--- START ---

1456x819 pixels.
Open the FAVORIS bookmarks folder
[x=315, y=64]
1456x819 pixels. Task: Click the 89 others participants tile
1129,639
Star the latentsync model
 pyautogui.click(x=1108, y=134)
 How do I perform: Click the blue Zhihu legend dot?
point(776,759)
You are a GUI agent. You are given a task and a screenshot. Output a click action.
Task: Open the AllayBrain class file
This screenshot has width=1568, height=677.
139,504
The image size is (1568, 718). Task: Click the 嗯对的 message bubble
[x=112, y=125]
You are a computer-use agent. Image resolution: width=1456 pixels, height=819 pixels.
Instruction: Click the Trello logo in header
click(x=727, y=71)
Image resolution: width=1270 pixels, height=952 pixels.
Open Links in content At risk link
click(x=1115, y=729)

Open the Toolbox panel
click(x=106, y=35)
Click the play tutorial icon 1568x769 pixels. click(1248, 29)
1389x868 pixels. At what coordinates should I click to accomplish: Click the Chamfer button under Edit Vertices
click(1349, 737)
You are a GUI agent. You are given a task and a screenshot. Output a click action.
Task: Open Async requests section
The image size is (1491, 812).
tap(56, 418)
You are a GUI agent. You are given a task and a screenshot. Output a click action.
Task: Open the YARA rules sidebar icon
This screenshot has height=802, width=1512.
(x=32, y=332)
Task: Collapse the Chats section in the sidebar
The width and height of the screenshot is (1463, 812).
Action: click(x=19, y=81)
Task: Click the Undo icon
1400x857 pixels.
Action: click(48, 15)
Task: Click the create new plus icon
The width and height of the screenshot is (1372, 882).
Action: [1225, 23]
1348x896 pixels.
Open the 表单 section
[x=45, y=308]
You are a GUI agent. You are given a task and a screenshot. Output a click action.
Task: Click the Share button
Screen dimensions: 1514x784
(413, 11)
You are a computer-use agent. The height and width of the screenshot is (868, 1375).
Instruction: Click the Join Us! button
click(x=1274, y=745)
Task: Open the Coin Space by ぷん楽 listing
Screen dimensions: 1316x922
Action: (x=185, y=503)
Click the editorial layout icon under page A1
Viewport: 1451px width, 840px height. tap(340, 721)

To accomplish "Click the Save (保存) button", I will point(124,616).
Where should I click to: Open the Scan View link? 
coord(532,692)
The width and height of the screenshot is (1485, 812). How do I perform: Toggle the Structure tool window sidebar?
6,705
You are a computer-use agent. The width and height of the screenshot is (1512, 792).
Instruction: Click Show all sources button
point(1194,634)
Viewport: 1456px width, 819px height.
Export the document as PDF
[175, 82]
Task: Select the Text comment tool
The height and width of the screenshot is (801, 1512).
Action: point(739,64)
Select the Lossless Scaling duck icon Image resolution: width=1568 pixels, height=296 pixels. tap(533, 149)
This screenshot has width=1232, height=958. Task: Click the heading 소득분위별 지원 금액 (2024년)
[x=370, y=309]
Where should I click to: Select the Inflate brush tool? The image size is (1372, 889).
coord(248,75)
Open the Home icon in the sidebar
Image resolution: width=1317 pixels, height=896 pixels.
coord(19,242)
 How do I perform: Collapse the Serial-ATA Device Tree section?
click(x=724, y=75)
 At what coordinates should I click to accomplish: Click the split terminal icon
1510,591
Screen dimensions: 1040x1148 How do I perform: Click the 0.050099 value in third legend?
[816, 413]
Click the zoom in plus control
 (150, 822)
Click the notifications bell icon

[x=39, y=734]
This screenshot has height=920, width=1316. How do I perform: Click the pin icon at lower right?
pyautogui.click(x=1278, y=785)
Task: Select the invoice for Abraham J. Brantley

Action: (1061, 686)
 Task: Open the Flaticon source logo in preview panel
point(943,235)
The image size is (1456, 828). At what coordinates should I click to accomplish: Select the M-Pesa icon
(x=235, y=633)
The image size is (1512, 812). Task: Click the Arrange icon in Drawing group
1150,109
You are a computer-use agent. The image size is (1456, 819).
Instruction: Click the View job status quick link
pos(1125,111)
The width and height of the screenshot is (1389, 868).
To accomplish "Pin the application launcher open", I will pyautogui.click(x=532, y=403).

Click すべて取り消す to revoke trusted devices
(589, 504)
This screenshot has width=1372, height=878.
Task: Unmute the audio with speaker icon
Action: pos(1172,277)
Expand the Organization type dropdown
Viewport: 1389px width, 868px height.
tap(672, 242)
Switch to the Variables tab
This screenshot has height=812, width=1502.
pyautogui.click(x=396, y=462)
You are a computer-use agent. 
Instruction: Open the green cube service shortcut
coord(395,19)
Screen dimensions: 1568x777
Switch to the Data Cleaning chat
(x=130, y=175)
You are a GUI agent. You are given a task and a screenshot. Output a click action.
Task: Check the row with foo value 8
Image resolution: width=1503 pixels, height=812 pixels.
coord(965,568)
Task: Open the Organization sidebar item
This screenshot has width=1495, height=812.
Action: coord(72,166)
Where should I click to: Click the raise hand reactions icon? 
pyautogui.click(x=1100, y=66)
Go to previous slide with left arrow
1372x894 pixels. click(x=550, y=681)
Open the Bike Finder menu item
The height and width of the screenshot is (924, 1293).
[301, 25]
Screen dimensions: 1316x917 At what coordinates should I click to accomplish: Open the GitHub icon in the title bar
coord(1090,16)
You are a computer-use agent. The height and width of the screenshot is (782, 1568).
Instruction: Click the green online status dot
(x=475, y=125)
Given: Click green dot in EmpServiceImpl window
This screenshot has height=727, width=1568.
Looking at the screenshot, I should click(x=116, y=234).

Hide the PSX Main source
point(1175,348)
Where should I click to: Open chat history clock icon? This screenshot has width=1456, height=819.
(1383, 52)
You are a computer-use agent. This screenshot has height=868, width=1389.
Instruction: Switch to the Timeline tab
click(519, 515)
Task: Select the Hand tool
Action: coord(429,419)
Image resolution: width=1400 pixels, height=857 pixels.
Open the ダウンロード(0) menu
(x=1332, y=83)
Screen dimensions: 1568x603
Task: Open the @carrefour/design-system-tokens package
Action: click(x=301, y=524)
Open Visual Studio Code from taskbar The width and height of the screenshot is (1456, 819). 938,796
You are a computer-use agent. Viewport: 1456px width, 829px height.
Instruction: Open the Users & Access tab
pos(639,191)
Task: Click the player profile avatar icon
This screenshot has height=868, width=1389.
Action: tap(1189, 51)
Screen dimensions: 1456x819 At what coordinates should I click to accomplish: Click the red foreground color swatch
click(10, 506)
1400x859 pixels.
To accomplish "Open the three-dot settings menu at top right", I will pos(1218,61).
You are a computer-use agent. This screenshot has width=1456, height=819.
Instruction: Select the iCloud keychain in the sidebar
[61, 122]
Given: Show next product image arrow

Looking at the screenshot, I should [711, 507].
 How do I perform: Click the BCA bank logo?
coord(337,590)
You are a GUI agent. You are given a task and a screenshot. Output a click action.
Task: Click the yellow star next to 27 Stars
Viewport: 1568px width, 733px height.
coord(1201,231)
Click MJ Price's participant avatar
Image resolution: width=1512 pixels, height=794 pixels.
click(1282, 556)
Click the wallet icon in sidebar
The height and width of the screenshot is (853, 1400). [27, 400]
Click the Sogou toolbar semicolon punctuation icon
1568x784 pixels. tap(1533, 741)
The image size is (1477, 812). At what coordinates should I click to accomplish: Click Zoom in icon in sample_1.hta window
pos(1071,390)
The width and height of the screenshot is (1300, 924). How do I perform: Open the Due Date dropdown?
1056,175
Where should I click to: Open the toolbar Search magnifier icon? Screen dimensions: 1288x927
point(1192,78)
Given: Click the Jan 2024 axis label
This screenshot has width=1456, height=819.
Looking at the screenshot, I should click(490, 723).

--- END ---

* ABOUT THIS EXERCISE:
Please output the complete data exactly.

* ANSWER SECTION:
1456x819 pixels.
Open the FAVORIS bookmarks folder
[x=315, y=64]
1456x819 pixels. Task: Click the 89 others participants tile
1129,639
Star the latentsync model
 pyautogui.click(x=1108, y=134)
 How do I perform: Click the blue Zhihu legend dot?
point(776,759)
You are a GUI agent. You are given a task and a screenshot. Output a click action.
Task: Open the AllayBrain class file
This screenshot has width=1568, height=677.
139,504
The image size is (1568, 718). Task: Click the 嗯对的 message bubble
[x=112, y=125]
You are a computer-use agent. Image resolution: width=1456 pixels, height=819 pixels.
Instruction: Click the Trello logo in header
click(x=727, y=71)
Image resolution: width=1270 pixels, height=952 pixels.
Open Links in content At risk link
click(x=1115, y=729)

Open the Toolbox panel
click(x=106, y=35)
Click the play tutorial icon 1568x769 pixels. click(1248, 29)
1389x868 pixels. At what coordinates should I click to accomplish: Click the Chamfer button under Edit Vertices
click(1349, 737)
You are a GUI agent. You are given a task and a screenshot. Output a click action.
Task: Open Async requests section
The image size is (1491, 812).
tap(56, 418)
You are a GUI agent. You are given a task and a screenshot. Output a click action.
Task: Open the YARA rules sidebar icon
This screenshot has height=802, width=1512.
(x=32, y=332)
Task: Collapse the Chats section in the sidebar
The width and height of the screenshot is (1463, 812).
Action: click(x=19, y=81)
Task: Click the Undo icon
1400x857 pixels.
Action: click(48, 15)
Task: Click the create new plus icon
The width and height of the screenshot is (1372, 882).
Action: [1225, 23]
1348x896 pixels.
Open the 表单 section
[x=45, y=308]
You are a GUI agent. You are given a task and a screenshot. Output a click action.
Task: Click the Share button
Screen dimensions: 1514x784
(413, 11)
You are a computer-use agent. The height and width of the screenshot is (868, 1375).
Instruction: Click the Join Us! button
click(x=1274, y=745)
Task: Open the Coin Space by ぷん楽 listing
Screen dimensions: 1316x922
Action: (x=185, y=503)
Click the editorial layout icon under page A1
Viewport: 1451px width, 840px height. tap(340, 721)

To accomplish "Click the Save (保存) button", I will point(124,616).
Where should I click to: Open the Scan View link? 
coord(532,692)
The width and height of the screenshot is (1485, 812). How do I perform: Toggle the Structure tool window sidebar?
6,705
You are a computer-use agent. The width and height of the screenshot is (1512, 792).
Instruction: Click Show all sources button
point(1194,634)
Viewport: 1456px width, 819px height.
Export the document as PDF
[175, 82]
Task: Select the Text comment tool
The height and width of the screenshot is (801, 1512).
Action: point(739,64)
Select the Lossless Scaling duck icon Image resolution: width=1568 pixels, height=296 pixels. tap(533, 149)
This screenshot has width=1232, height=958. Task: Click the heading 소득분위별 지원 금액 (2024년)
[x=370, y=309]
Where should I click to: Select the Inflate brush tool? The image size is (1372, 889).
coord(248,75)
Open the Home icon in the sidebar
Image resolution: width=1317 pixels, height=896 pixels.
coord(19,242)
 How do I perform: Collapse the Serial-ATA Device Tree section?
click(x=724, y=75)
 At what coordinates should I click to accomplish: Click the split terminal icon
1510,591
Screen dimensions: 1040x1148 How do I perform: Click the 0.050099 value in third legend?
[816, 413]
Click the zoom in plus control
 (150, 822)
Click the notifications bell icon

[x=39, y=734]
This screenshot has height=920, width=1316. How do I perform: Click the pin icon at lower right?
pyautogui.click(x=1278, y=785)
Task: Select the invoice for Abraham J. Brantley

Action: (1061, 686)
 Task: Open the Flaticon source logo in preview panel
point(943,235)
The image size is (1456, 828). At what coordinates should I click to accomplish: Select the M-Pesa icon
(x=235, y=633)
The image size is (1512, 812). Task: Click the Arrange icon in Drawing group
1150,109
You are a computer-use agent. The image size is (1456, 819).
Instruction: Click the View job status quick link
pos(1125,111)
The width and height of the screenshot is (1389, 868).
To accomplish "Pin the application launcher open", I will pyautogui.click(x=532, y=403).

Click すべて取り消す to revoke trusted devices
(589, 504)
This screenshot has width=1372, height=878.
Task: Unmute the audio with speaker icon
Action: pos(1172,277)
Expand the Organization type dropdown
Viewport: 1389px width, 868px height.
tap(672, 242)
Switch to the Variables tab
This screenshot has height=812, width=1502.
pyautogui.click(x=396, y=462)
You are a computer-use agent. 
Instruction: Open the green cube service shortcut
coord(395,19)
Screen dimensions: 1568x777
Switch to the Data Cleaning chat
(x=130, y=175)
You are a GUI agent. You are given a task and a screenshot. Output a click action.
Task: Check the row with foo value 8
Image resolution: width=1503 pixels, height=812 pixels.
coord(965,568)
Task: Open the Organization sidebar item
This screenshot has width=1495, height=812.
Action: coord(72,166)
Where should I click to: Click the raise hand reactions icon? 
pyautogui.click(x=1100, y=66)
Go to previous slide with left arrow
1372x894 pixels. click(x=550, y=681)
Open the Bike Finder menu item
The height and width of the screenshot is (924, 1293).
[301, 25]
Screen dimensions: 1316x917 At what coordinates should I click to accomplish: Open the GitHub icon in the title bar
coord(1090,16)
You are a computer-use agent. The height and width of the screenshot is (782, 1568).
Instruction: Click the green online status dot
(x=475, y=125)
Given: Click green dot in EmpServiceImpl window
This screenshot has height=727, width=1568.
Looking at the screenshot, I should click(x=116, y=234).

Hide the PSX Main source
point(1175,348)
Where should I click to: Open chat history clock icon? This screenshot has width=1456, height=819.
(1383, 52)
You are a computer-use agent. This screenshot has height=868, width=1389.
Instruction: Switch to the Timeline tab
click(519, 515)
Task: Select the Hand tool
Action: coord(429,419)
Image resolution: width=1400 pixels, height=857 pixels.
Open the ダウンロード(0) menu
(x=1332, y=83)
Screen dimensions: 1568x603
Task: Open the @carrefour/design-system-tokens package
Action: click(x=301, y=524)
Open Visual Studio Code from taskbar The width and height of the screenshot is (1456, 819). 938,796
You are a computer-use agent. Viewport: 1456px width, 829px height.
Instruction: Open the Users & Access tab
pos(639,191)
Task: Click the player profile avatar icon
This screenshot has height=868, width=1389.
Action: tap(1189, 51)
Screen dimensions: 1456x819 At what coordinates should I click to accomplish: Click the red foreground color swatch
click(10, 506)
1400x859 pixels.
To accomplish "Open the three-dot settings menu at top right", I will pos(1218,61).
You are a computer-use agent. This screenshot has width=1456, height=819.
Instruction: Select the iCloud keychain in the sidebar
[61, 122]
Given: Show next product image arrow

Looking at the screenshot, I should [711, 507].
 How do I perform: Click the BCA bank logo?
coord(337,590)
You are a GUI agent. You are given a task and a screenshot. Output a click action.
Task: Click the yellow star next to 27 Stars
Viewport: 1568px width, 733px height.
coord(1201,231)
Click MJ Price's participant avatar
Image resolution: width=1512 pixels, height=794 pixels.
click(1282, 556)
Click the wallet icon in sidebar
The height and width of the screenshot is (853, 1400). [27, 400]
Click the Sogou toolbar semicolon punctuation icon
1568x784 pixels. tap(1533, 741)
The image size is (1477, 812). At what coordinates should I click to accomplish: Click Zoom in icon in sample_1.hta window
pos(1071,390)
The width and height of the screenshot is (1300, 924). How do I perform: Open the Due Date dropdown?
1056,175
Where should I click to: Open the toolbar Search magnifier icon? Screen dimensions: 1288x927
point(1192,78)
Given: Click the Jan 2024 axis label
This screenshot has width=1456, height=819.
Looking at the screenshot, I should click(490, 723).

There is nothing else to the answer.